WORK INSTRUCTION ::
Print exactly the lines from the line with "Click the Header input field" to the last line of the data, please, both included.

DATA FOR PROCESSING ::
--------------------------------

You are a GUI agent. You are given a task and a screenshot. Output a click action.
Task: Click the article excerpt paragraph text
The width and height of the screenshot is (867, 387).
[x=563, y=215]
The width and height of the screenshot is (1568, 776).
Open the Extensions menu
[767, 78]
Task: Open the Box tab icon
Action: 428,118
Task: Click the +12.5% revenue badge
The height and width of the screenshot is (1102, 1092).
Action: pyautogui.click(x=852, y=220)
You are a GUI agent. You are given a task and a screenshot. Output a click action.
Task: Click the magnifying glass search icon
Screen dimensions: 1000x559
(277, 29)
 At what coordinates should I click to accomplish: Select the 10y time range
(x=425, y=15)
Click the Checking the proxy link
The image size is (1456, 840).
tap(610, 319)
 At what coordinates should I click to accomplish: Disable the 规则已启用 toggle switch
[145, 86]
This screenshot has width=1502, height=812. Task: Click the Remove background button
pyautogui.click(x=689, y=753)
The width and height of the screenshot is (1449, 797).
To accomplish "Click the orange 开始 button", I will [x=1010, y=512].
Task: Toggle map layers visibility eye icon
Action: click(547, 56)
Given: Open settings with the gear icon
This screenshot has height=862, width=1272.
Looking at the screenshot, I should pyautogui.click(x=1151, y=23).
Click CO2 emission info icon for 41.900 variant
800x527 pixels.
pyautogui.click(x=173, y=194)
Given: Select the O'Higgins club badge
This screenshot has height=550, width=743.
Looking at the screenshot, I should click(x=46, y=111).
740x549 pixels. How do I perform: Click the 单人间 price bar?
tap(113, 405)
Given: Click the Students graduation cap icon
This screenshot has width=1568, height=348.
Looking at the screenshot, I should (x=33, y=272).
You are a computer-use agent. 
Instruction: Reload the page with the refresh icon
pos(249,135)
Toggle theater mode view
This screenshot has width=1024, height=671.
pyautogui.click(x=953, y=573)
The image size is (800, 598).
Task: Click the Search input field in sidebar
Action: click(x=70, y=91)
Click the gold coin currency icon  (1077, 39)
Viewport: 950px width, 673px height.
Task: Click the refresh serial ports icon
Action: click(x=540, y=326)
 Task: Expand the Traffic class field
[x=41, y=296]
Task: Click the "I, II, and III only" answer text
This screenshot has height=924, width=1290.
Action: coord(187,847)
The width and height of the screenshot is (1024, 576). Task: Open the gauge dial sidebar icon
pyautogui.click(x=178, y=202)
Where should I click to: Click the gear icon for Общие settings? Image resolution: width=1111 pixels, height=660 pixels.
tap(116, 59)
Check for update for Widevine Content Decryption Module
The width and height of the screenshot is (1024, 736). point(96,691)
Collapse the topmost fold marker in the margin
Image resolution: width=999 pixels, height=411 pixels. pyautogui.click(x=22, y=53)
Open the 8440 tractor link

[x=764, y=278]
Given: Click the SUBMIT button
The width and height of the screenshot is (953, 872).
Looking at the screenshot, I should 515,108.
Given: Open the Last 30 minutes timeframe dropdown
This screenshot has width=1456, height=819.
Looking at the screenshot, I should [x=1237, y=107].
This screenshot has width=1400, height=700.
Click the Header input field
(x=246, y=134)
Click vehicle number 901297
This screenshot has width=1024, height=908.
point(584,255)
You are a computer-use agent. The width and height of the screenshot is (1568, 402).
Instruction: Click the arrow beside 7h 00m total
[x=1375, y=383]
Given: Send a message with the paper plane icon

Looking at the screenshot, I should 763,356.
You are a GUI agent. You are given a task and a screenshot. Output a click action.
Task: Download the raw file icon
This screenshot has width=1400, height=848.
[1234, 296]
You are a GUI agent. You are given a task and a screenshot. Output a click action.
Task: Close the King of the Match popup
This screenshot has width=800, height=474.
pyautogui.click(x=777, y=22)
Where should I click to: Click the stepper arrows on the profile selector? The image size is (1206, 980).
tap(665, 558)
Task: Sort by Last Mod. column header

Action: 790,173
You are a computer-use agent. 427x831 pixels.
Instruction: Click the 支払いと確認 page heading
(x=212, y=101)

--------------------------------

RESULT FOR THIS TASK ::
Click the Header input field
(x=246, y=134)
Click vehicle number 901297
This screenshot has width=1024, height=908.
point(584,255)
You are a computer-use agent. The width and height of the screenshot is (1568, 402).
Instruction: Click the arrow beside 7h 00m total
[x=1375, y=383]
Given: Send a message with the paper plane icon

Looking at the screenshot, I should 763,356.
You are a GUI agent. You are given a task and a screenshot. Output a click action.
Task: Download the raw file icon
This screenshot has width=1400, height=848.
[1234, 296]
You are a GUI agent. You are given a task and a screenshot. Output a click action.
Task: Close the King of the Match popup
This screenshot has width=800, height=474.
pyautogui.click(x=777, y=22)
Where should I click to: Click the stepper arrows on the profile selector? The image size is (1206, 980).
tap(665, 558)
Task: Sort by Last Mod. column header

Action: 790,173
You are a computer-use agent. 427x831 pixels.
Instruction: Click the 支払いと確認 page heading
(x=212, y=101)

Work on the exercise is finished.